Função é da educação escolar

Sabrina Magalhães
| Tempo de leitura: 2 min

Com pais e mães trabalhando, a maioria das crianças atravessa toda a fase de desenvolvimento motor reclusa, “guardada”, em creches e escolas. Para profissionais ouvidos pela reportagem, o modelo de ensino destas instituições precisa ser revisto, pois eles são contrários ao estímulo do movimento.

Estudos comprovam que bebês que passam muito tempo em creches demoram um pouco mais para adquirir firmeza muscular e sentar, por exemplo. Segundo as pesquisas, isso acontece porque os monitores, ao cuidar de vários bebês simultaneamente, não conseguem estimular a todos suficientemente.

O bebê que passa os primeiros meses com a mãe recebe mais estímulos, porque ela tende a brincar com ele por mais tempo, sempre que ele está acordado. A brincadeira incentiva o movimento e quanto mais movimentos ele faz, mais rápido ele aprende a controlar seu corpo.

“Depois vem a fase da pré-escola e ensino fundamental. As crianças têm que ficar sentadinhas, uma atrás da outra, durante quatro horas, quietas, em espaços muito limitados. Isso vai contra a natureza delas. E quando ela é colocada em espaços abertos, volta a teoria familiar do ‘não pode’, porque você tem uma professora tomando conta de 30 crianças e ela restringe os limites da brincadeira”, comenta o professor de educação física, Milton Vieira do Prado Júnior.

Ele ressalta que, mesmo o adulto, quando participa de uma palestra, por exemplo, dispersa sua atenção se alguém fala por muito tempo. Em meia hora, as pessoas mudam de posição na cadeira várias vezes. Para a criança, isso chega a ser um martírio.

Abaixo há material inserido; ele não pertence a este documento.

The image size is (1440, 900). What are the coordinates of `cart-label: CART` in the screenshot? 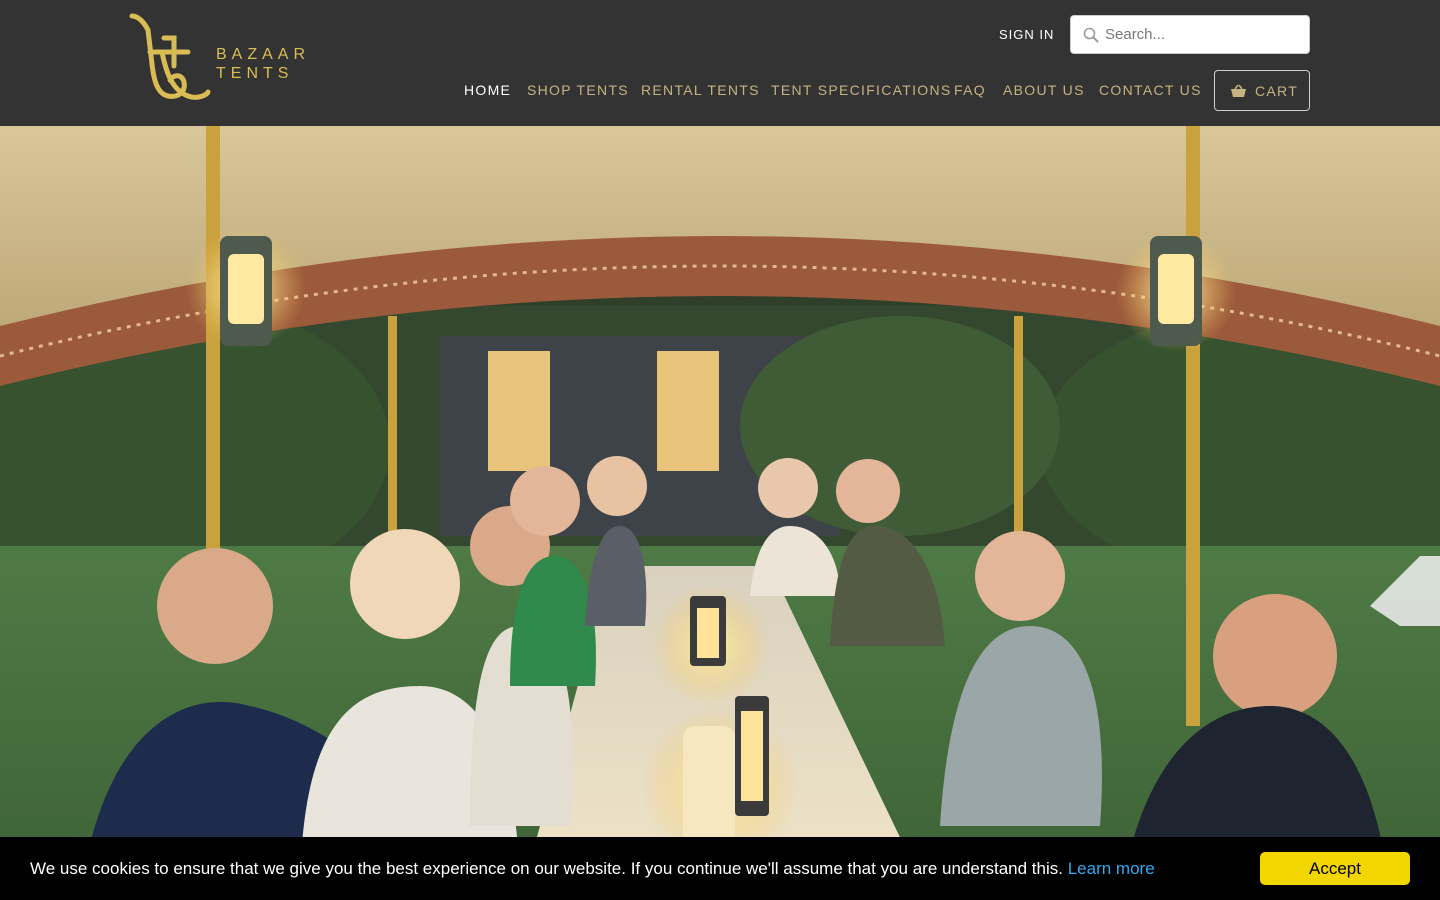 It's located at (1277, 91).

“Para controlar o comportamento delas, muitos professores chegam a barganhar com a educação física, dizendo que quem não se comportar não participará dos exercícios. Eles fazem isso porque sabem que a educação física é o momento mais esperado do dia”, salienta.

Segundo ele, a avaliação do comportamento das crianças na hora do recreio escolar comprova isso. “São 15-20 minutos em que eles correm, gritam, trombam uns nos outros, porque é o curto espaço de tempo que têm para extravasar as energias”, ressalta.

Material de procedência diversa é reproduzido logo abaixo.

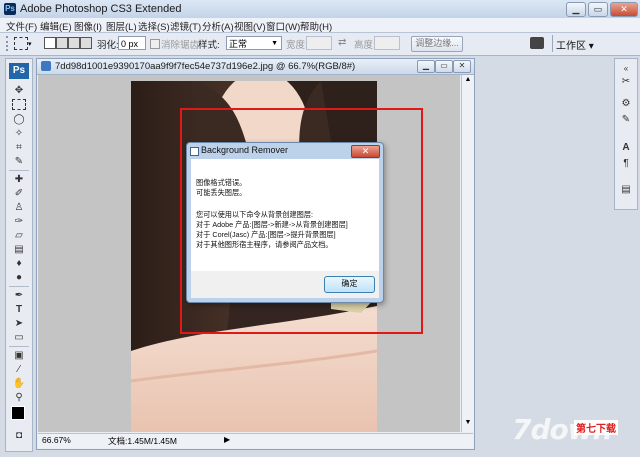  I want to click on menu-filter: 滤镜(T), so click(186, 26).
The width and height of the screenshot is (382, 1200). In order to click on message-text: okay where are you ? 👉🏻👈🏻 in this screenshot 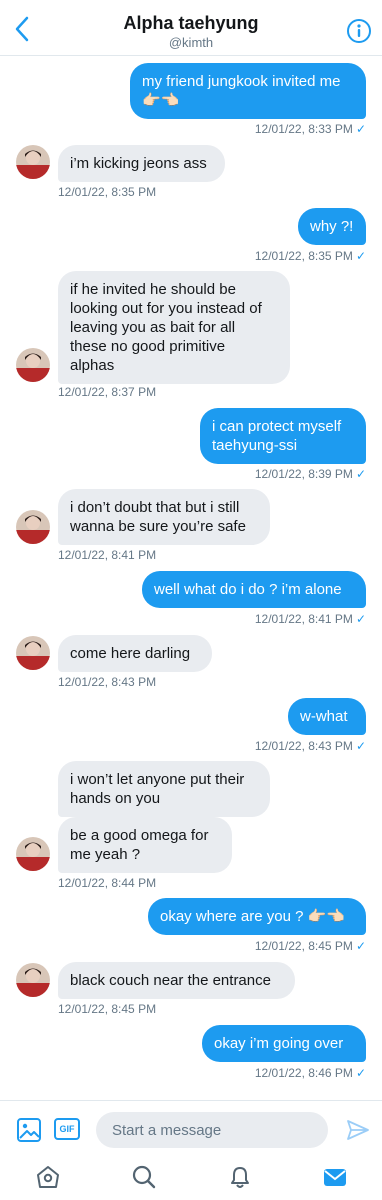, I will do `click(252, 916)`.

A pediatra Nabia Aparecida Sabbag confirma o problema e observa que a maioria dos professores de educação física entrega uma bola aos alunos e os deixa brincar livremente. Ao invés de promover exercícios e estimular os movimentos fundamentais.

“Promover a atividade física é função da aula de educação física escolar. No entanto, os pais estão pagando academias e escolinhas de esportes para seus filhos para suprir essa deficiência”, alerta.